Hi. Is there any program that scan ptx code and give flops value as a result for each kernel?
i think it is not very hard to do that, am i right? and we can estimate performance of kernel with such program…or no?
if no one have such program, i’ll make it myself. Please, say me if there is no need to do that.
Thanks.
To elaborate on that, a straightforward counting of FLOPS can’t estimate performance because it doesn’t measure the interaction with the memory subsystem. Memory bandwidth and memory latency are often significant (if not the primary) limiting factors in many CUDA kernels.
since you are from MSU, you can simply pick up a PhD thesis of Alex Egorov who developed such a tool for Fortran and C programs, or search Alex contacts in odnoklassniki or google :) He should definitely has his old software or at least can provide you some tips how to do it carefully.
IMHO: usually it is not difficult to construct an example where I know for sure the total amount of Flops, and run in for performance measuring, or, append a small formula in the algorithm which will collect a total amount of Flops in one long register and print in at the end of calculations.
Actually, such a tool sounds very useful, if you can run it and it automatically highlights problem code. A guru might not need it, but a beginner (ie, most CUDA users), would find it invaluable.
But then again, if you’re going to run the PTX through an emulator, you could actually just analyze the instructions and predict problems. Ie, you could see and count where there’s non-coalescence, bank conflicts, or just a lot of memory reads. This would provide a very accurate line-by-line analysis.
ok, thanks all. I think that it is quite difficult to make complete “full automatic” operations counter, cause we need to integrate it with emulator.
I see that i can’t make it by 1-2 weeks.
If that is all you want to know your idea is needlessly complex. Just run the kernel a few times - with reduced core clock, with reduced memory clock, with both reduced - and compare the timing values.
If reducing the core clock makes (almost) no difference you are not compute bound.
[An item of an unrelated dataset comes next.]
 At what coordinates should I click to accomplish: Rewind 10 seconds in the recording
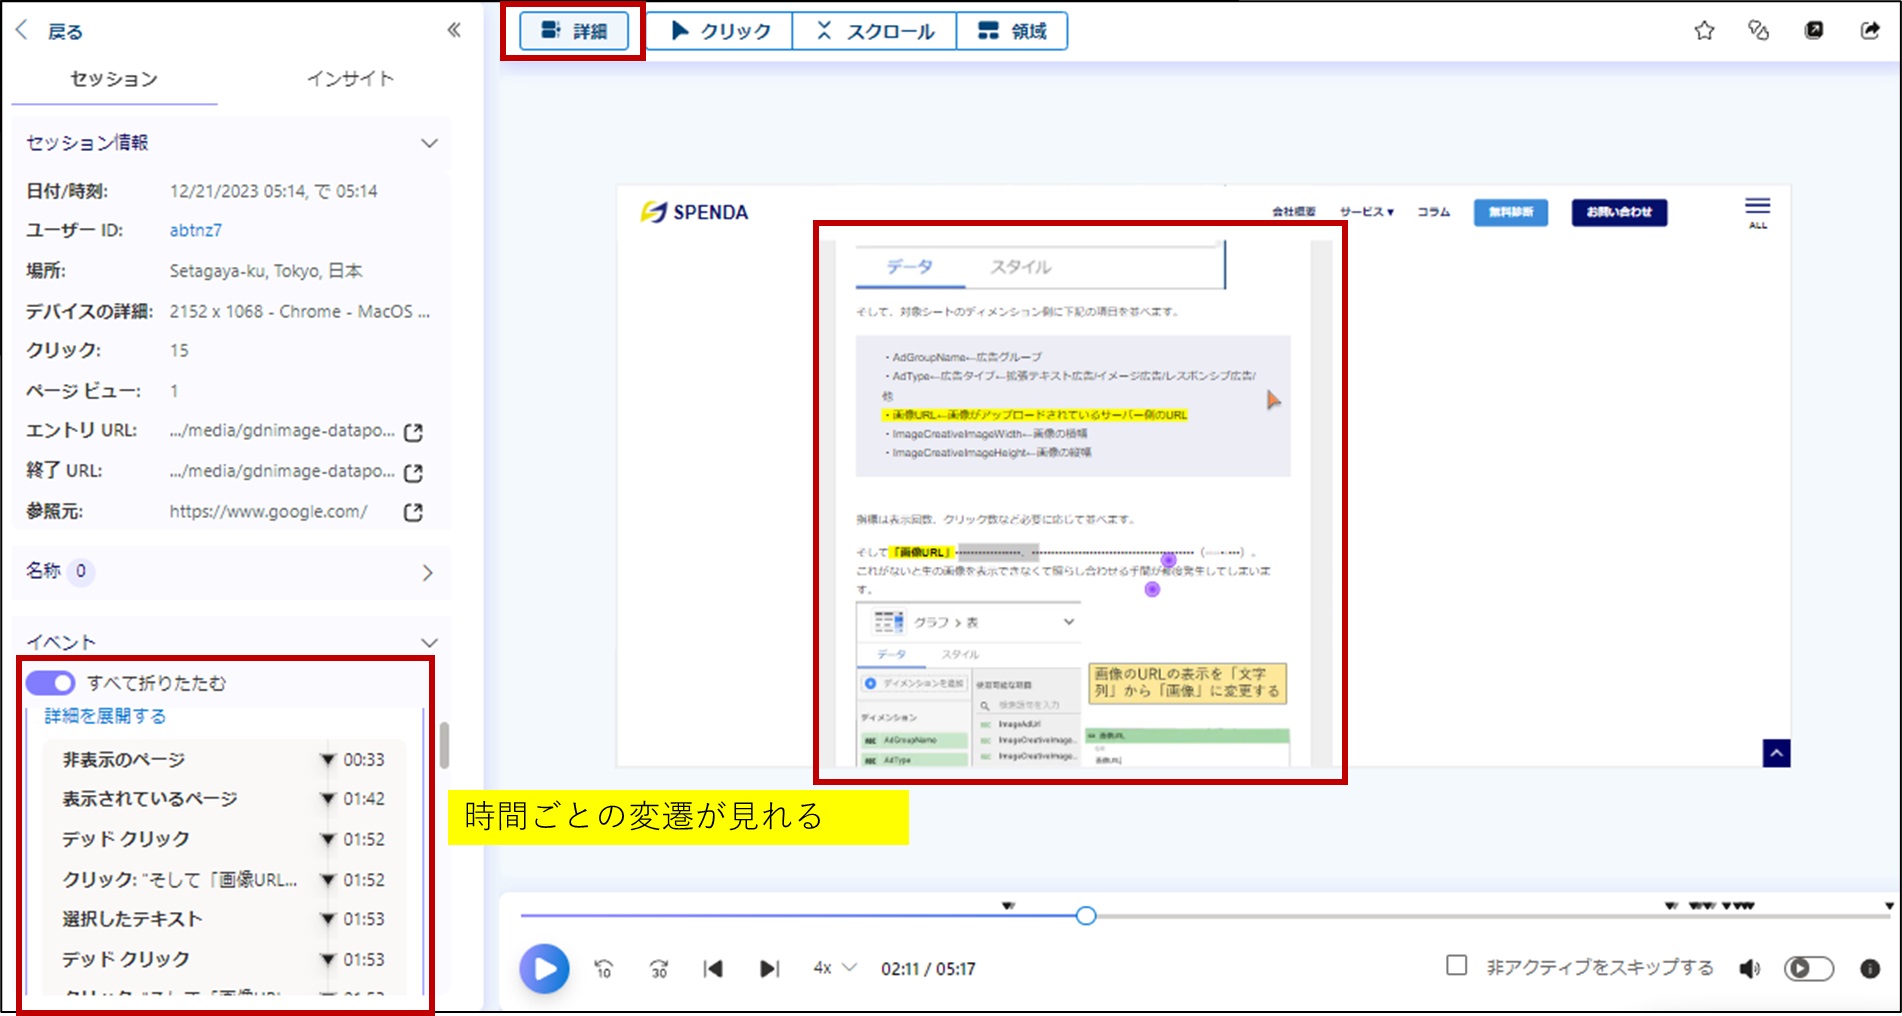603,968
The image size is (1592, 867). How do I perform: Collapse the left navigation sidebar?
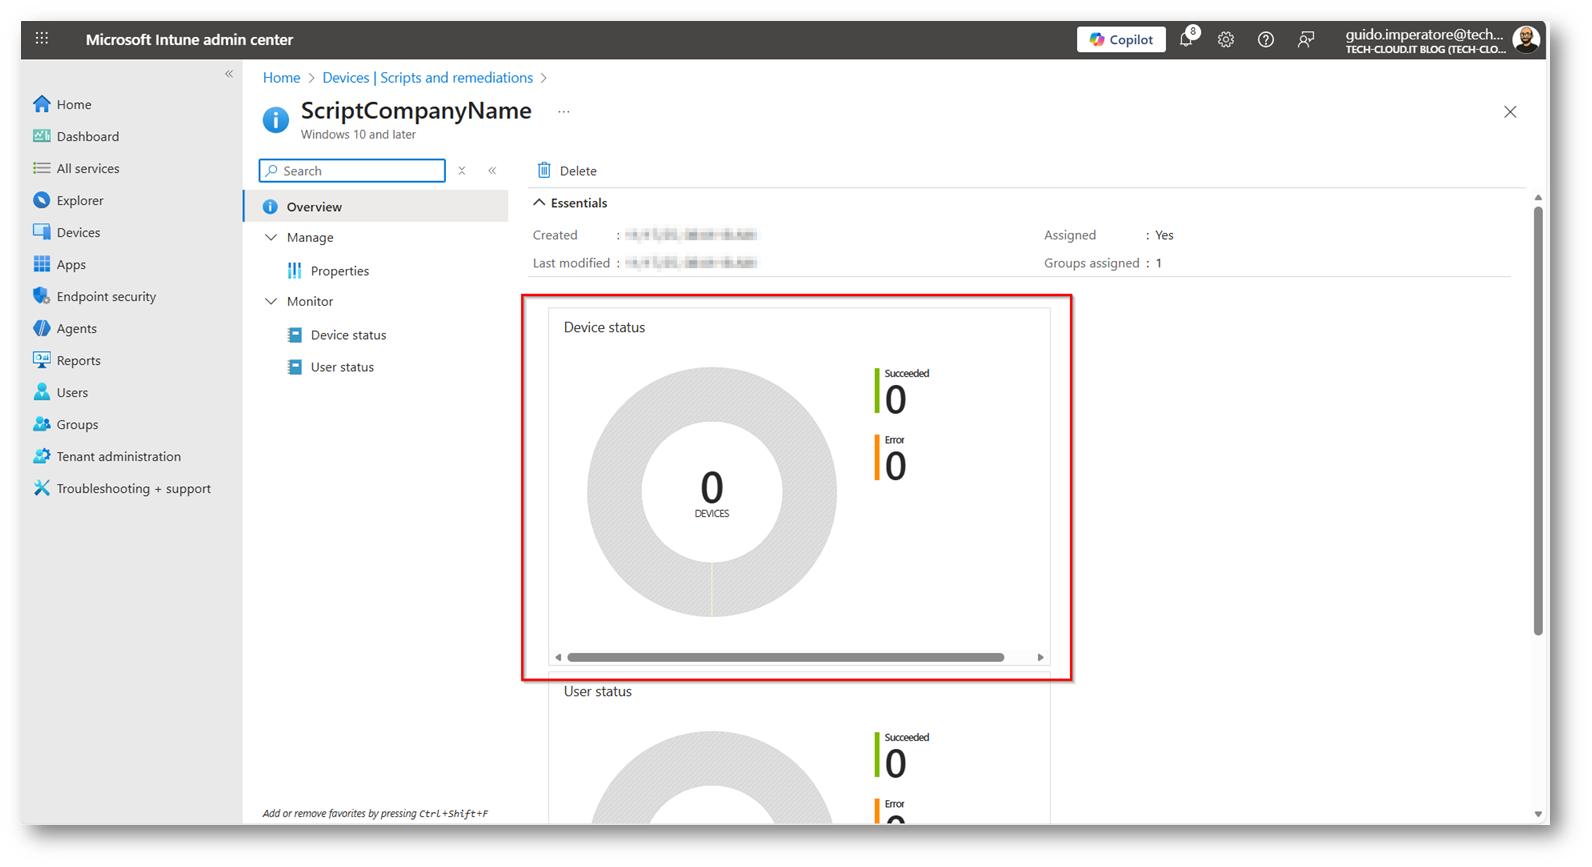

If reducing the memory clock makes (almost) no difference you are not memory bandwidth-bound.
Other problems like memory latency might be harder to detect, but with enough samples at different clock frequencies it probably is possible too.
And with a tool like nvclock it should not be that hard to get the data in an automated way. Analyzing it automatically beyond the simple rules i gave (e.g. answering questions like: “If I optimize only for memory bandwidth, what speedup can I get at most?”) will be more effort though.